[START]
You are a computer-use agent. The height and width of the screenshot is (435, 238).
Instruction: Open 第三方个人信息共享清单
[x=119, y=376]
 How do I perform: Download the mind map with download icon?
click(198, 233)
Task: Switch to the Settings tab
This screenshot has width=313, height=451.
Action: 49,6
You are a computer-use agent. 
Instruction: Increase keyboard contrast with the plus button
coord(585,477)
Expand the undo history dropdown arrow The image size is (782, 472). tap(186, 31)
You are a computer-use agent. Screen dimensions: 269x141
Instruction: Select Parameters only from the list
[END]
▶ [Do this]: Pick out every line above that contains the string "computer", matching case exactly, and copy each one in full.

▶ [Worked answer]:
You are a computer-use agent. The height and width of the screenshot is (435, 238).
You are a computer-use agent. 
You are a computer-use agent. Screen dimensions: 269x141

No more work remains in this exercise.